Como siempre, hay refugio asegurado en la obra de Annie Ernaux, que cumple las funciones ya casi de vademecum, de tesauro de las vivencias de ciertas mujeres contemporáneas del Norte Global. "¿Cómo puedes salir con una menopáusica?", le recriminan los amigos, también veinteañeros, de El hombre joven con el que Ernaux mantiene un idilio tórrido –imagino ese calor más calor más calor– en el verano de los cincuenta y cuatro años de la Nobel de Literatura. Olé por ella. Mi amiga tiene miedo de convertirse en un meme vergonzante: el de la mujer menopáusica inestable, estropeada, fuera de juego.
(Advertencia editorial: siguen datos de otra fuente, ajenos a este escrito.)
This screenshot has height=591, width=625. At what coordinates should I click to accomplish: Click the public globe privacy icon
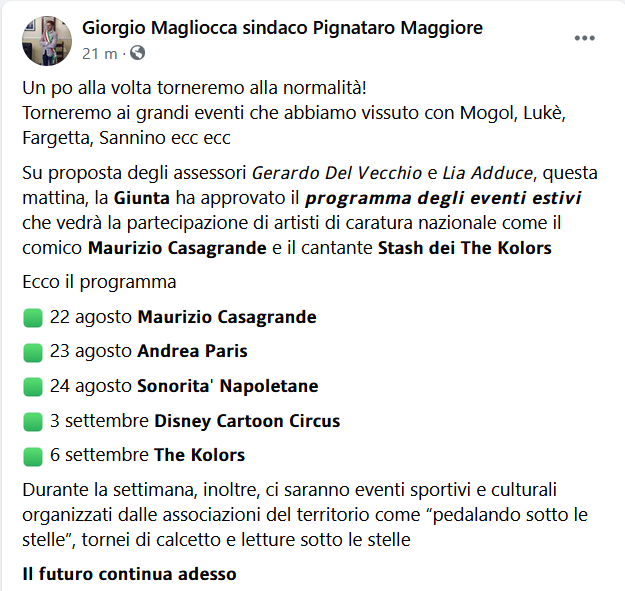coord(137,52)
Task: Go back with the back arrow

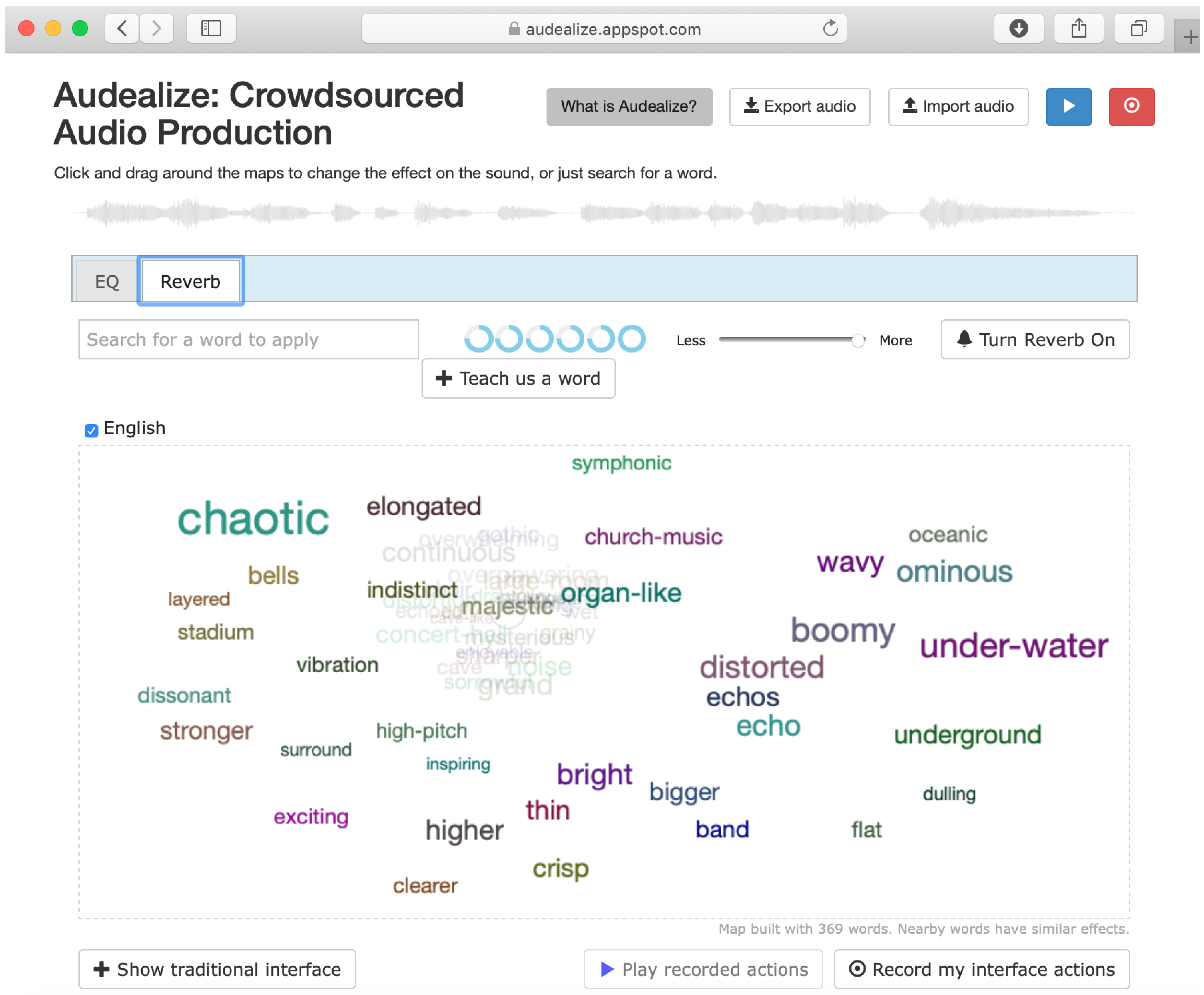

Hay que mirarse ese desdén. Sobre todo porque es el combustible para sumar más auto-odio al habitual, con el que ya convivimos las mujeres sobre nuestros propios cuerpos. Nos echamos paladas de desprecio, auto-escudriñándonos para someternos a la comparación constante con nuestras iguales. Sobre ese suelo crece entonces el miedo a ser una fruta climatérica de las peores, pochándose al sol. Le hago un envío rápido de referencias a mi amiga incluyendo el yogurín de Ernaux, la Clavícula de Marta Sanz, los imprescindibles de May Serrano y Anna Freixas o el también imperdible Señoras. Algún que otro perfil de Instagram de alguna endocrina especializada, que haberlas, haylas. Aunque lo que más me gustaría es poder hacerle una invitación a la casa que no tengo a la orilla del mar. A un retiro paradisíaco donde surfear las olas de los sofocos y los despertares intempestivos empapadas en sudor frío. Y al son del tacatacataca del abanico, ponernos a leer o a charlar mientras politizamos juntas este fuego.